Artefacts néolithiques, cartes, serrures et ferronneries, modèles réduits du village lacustre, de la ville médiévale, ou de véhicules, le musée aborde toute l’histoire de la région. Le donjon lui-même n’est pas en reste. Chacun des étages froids et humides, à l’abri des larges murs, renferment de vieux objets de la ville usuelle. Dans les sous-sols sont présentés une ancienne carriole ayant appartenu au pompier, ainsi qu’une collection de conduits d’eau allant du tuyau romain en terre-cuite au canalisation moderne en polyéthylène pultrudé, ainsi que des canaux taillés dans des futs de bois.
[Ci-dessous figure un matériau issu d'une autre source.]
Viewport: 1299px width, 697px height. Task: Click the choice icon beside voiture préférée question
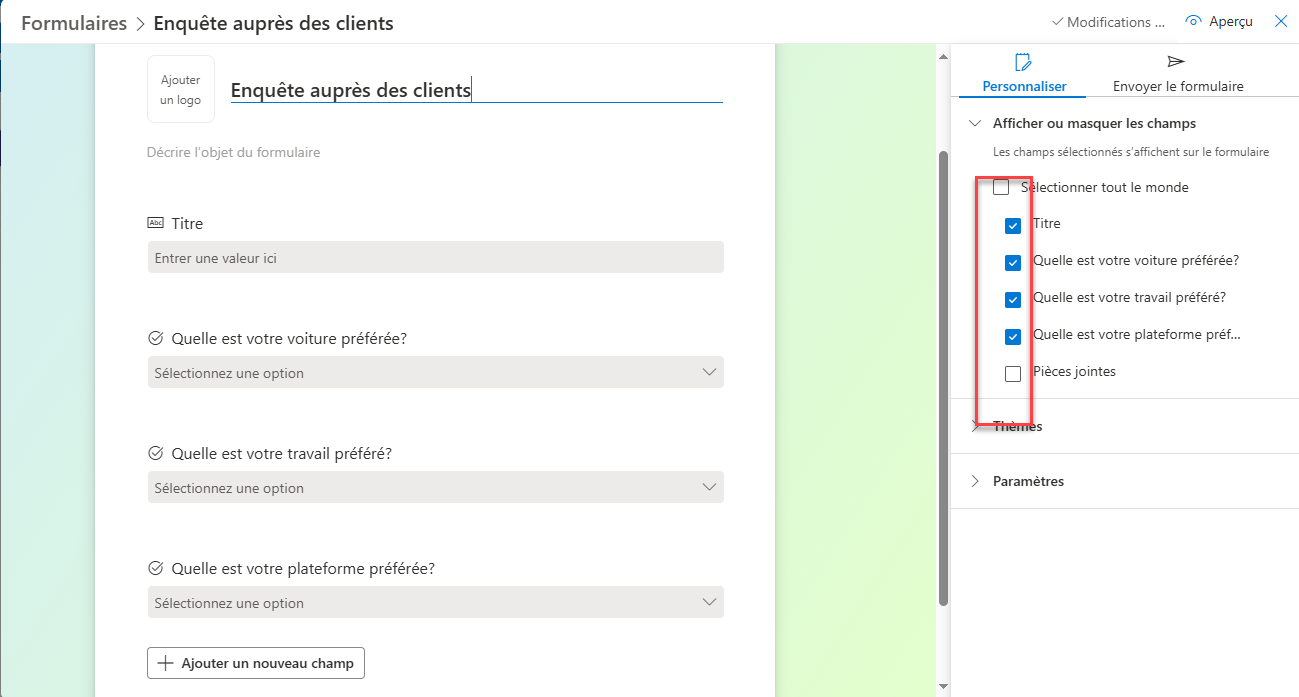[x=155, y=338]
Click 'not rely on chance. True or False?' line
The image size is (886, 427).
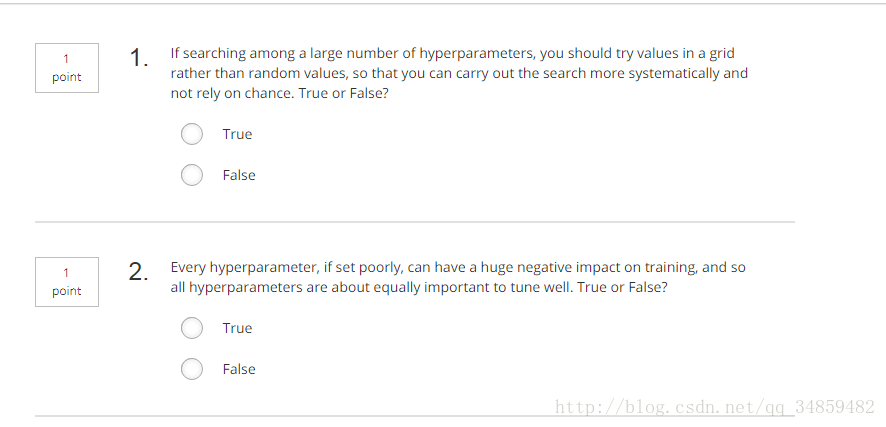click(x=280, y=93)
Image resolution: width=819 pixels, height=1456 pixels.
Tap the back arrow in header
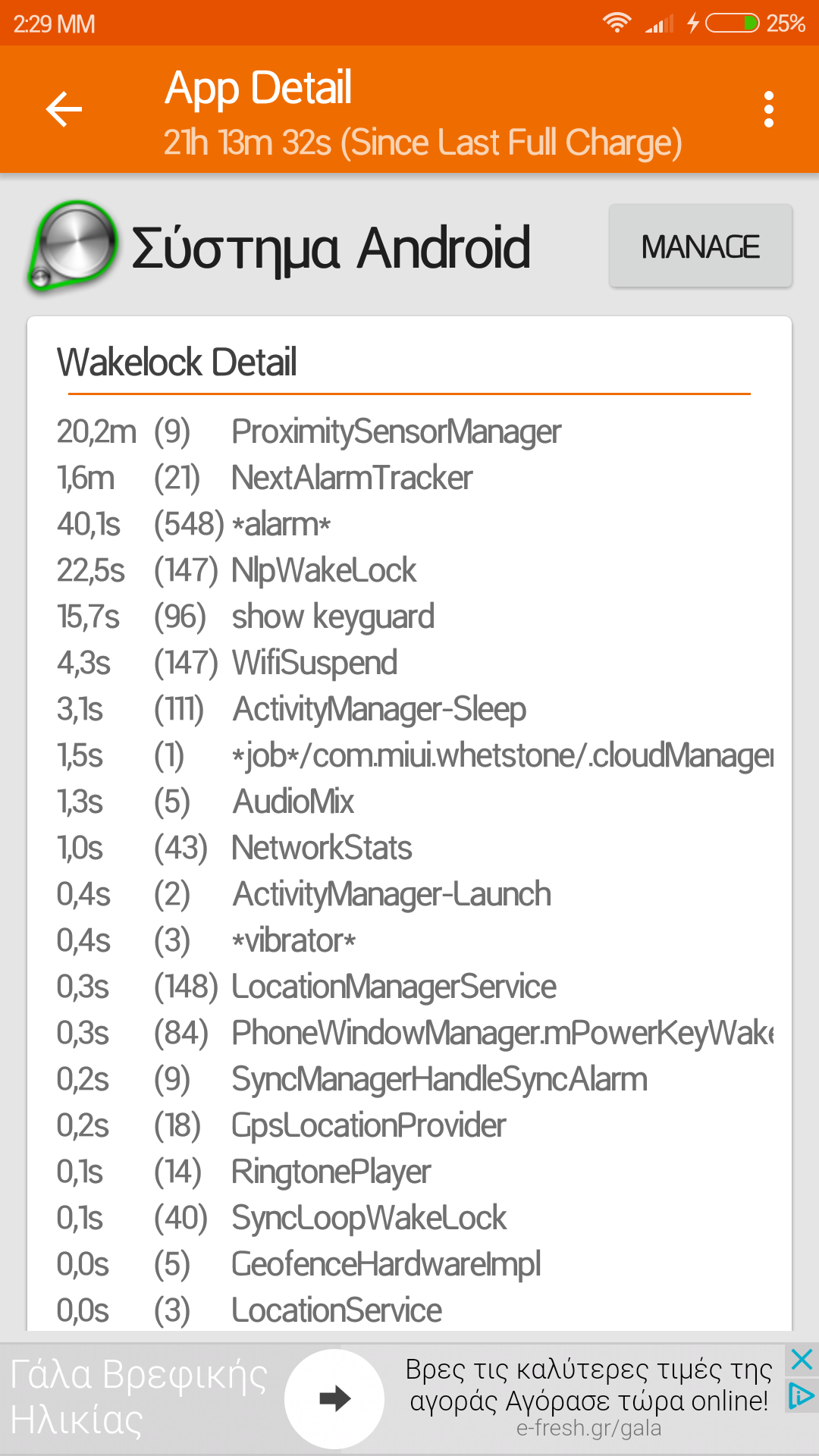tap(64, 110)
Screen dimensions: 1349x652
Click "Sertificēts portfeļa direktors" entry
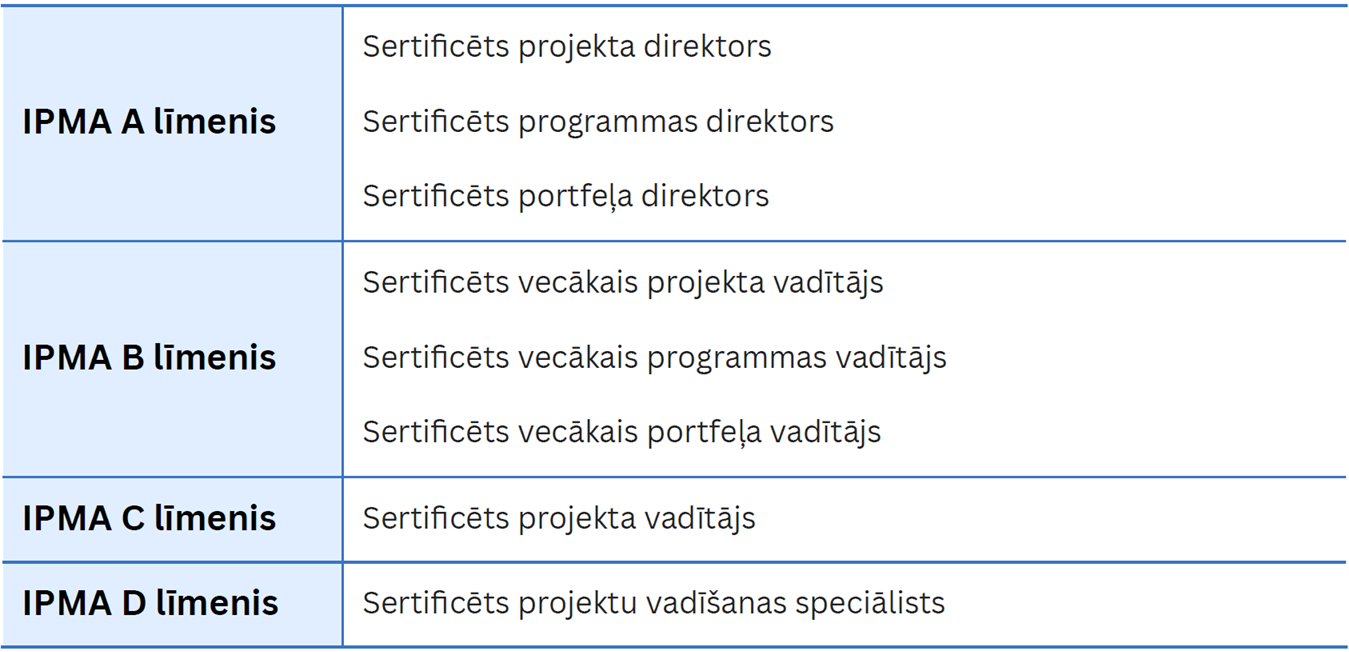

Aux étages supérieurs, de magnifiques photographies monochromes illustrent les relations d’Arbon avec le lac : deux retiennent particulièrement mon intention. La première représente le Lac de Constance complètement gelé, avec une colonne humaine reliant Arbon à Langenargen le 3 mars 1963. La deuxième a été prise lors d’une des nombreuses inondations de la ville, lorsque le niveau du Lac a atteint 5.65 mètres le 10 juillet 1999 (le record absolu date du 3 septembre 1980, avec  5.90 m). Je clos ici ce petit aparté culturel, qui coïncide avec la fin de l’après-midi. Bref, une fois dehors, l’obscurité ambiante me conduisit directement sur le chemin de l’abri PC.